TEXT –

Until a few years ago most music reproduction was rather flat and it lacked a lot especially in the reproduction of bass notes. This is the the same as comparing the original photograph on the left with the one in the middle. There has been a loss of quality, particularly noticeable in the lower frequencies (the reds, the bass).

What has happened in recent years is that people have begun to associate More Bass with More Good, and they have forgotten what Hi Fi means. High fidelity, sounding the same as the original sound. Now they simply associate more bass with better reproduction. What we get is the equivalent of the photo on the right, very strong in the lower frequencies, see those vibrant reds! Feel that bass! It's undoubtedly something that we were not getting before, but it isn't the music as recorded, it has nothing to do with Hi Fi.

WHAT IS ASKED –
1. From the passage on bass reproduction, list every photograph it refers to, naming each by its position and by what the text says it stands for.
2. Answer these from the passage on bass reproduction:
(a) In the older reproduction, where was the loss of quality particularly noticeable?
(b) What have people begun to associate More Bass with?
(c) What does the passage give as the meaning of high fidelity?
3. Copy out the part of the passage on bass reproduction that begins with the words containing "Until a few" and ends with "reds, the bass).".

RECORDED INFORMATION –
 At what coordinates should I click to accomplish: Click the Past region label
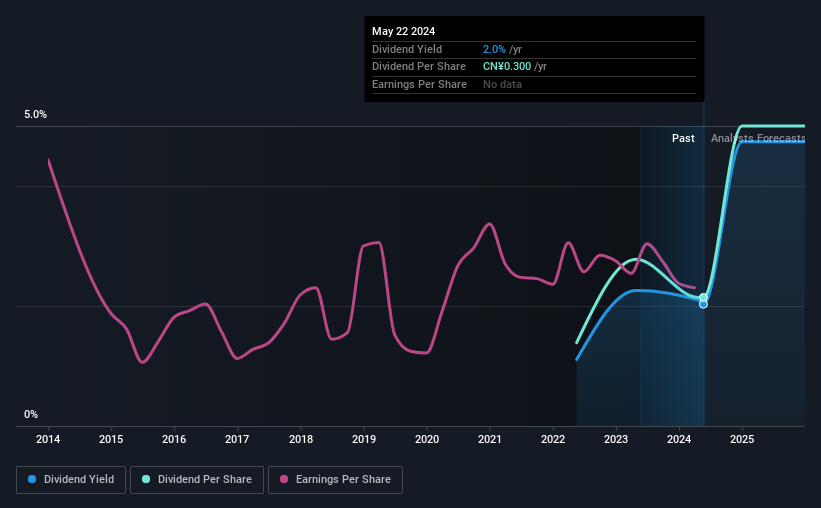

EXPECTED OUTPUTS –
1.
- Left: the original photograph
- Middle: the flat reproduction, with a loss of quality that is most noticeable in the lower frequencies (the reds, the bass)
- Right: reproduction that is very strong in the lower frequencies, with vibrant reds

2.
(a) In the lower frequencies (the reds, the bass).
(b) More Good.
(c) Sounding the same as the original sound.

3.
Until a few years ago most music reproduction was rather flat and it lacked a lot especially in the reproduction of bass notes. This is the the same as comparing the original photograph on the left with the one in the middle. There has been a loss of quality, particularly noticeable in the lower frequencies (the reds, the bass).